Langkah ini ditanggapi dengan sikap acuh tak acuh oleh para penggemar MLS. Menggantikan Villa dengan pemain berusia 27 tahun yang belum pernah bermain di liga besar tampaknya sangat melelahkan, terutama mengingat dia menghabiskan 18 bulan sebelumnya bermain di sayap.
“Bisa dibayangkan berapa kali saya menanyakan pertanyaan tentang dia bermain sebagai pemain nomor 9 dan apakah dia bisa memainkan peran itu,” kata Reyna. “Semua orang bilang dia pemain nomor 9, dia hanya bermain di sayap karena tim sebelumnya mendatangkan penyerang lain, tapi dia pemain nomor 9, dia ingin bermain sebagai pemain nomor 9. Tapi Anda melihat kualitasnya di video, Anda melihat pergerakannya dan kemudian Anda merasa nyaman. Bagi seseorang yang bisa melakukan hal itu di liga seperti Kroasia, itu memberi Anda kepercayaan diri. Dia pindah, dia tinggal di luar negeri… dia berada pada usia yang sangat baik. Kami mencari seseorang yang memiliki kecepatan dan kecepatan, dan dia mencentang kotak itu. Kami merasa sangat yakin bahwa dia adalah tipe pemain yang akan bekerja dengan baik dalam sistem kami sebagai pemain nomor 9, dan dia membuktikannya.”

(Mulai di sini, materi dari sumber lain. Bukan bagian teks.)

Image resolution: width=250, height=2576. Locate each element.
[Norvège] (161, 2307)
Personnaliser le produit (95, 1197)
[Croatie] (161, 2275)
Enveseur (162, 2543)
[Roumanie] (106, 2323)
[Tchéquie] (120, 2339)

Dia melakukan itu dan banyak lagi. Reyna dan direktur teknis David Lee sama-sama memuji karakter Heber, keduanya menyebutnya sebagai salah satu kepribadian terbaik di daftar klub. Dia berbicara bahasa Portugis, Spanyol dan Inggris, yang memungkinkan dia menjembatani kesenjangan antara berbagai sudut ruang ganti internasional NYCFC. Dia tentu saja menikmati hidup bersama klub dan di New York, bercanda selama wawancara kami bahwa dia “ingin berada di sini selama sisa hidup saya.”
Jika dia terus bermain seperti yang dia lakukan di beberapa bulan pertamanya di MLS, NYCFC mungkin akan merasakan hal yang sama.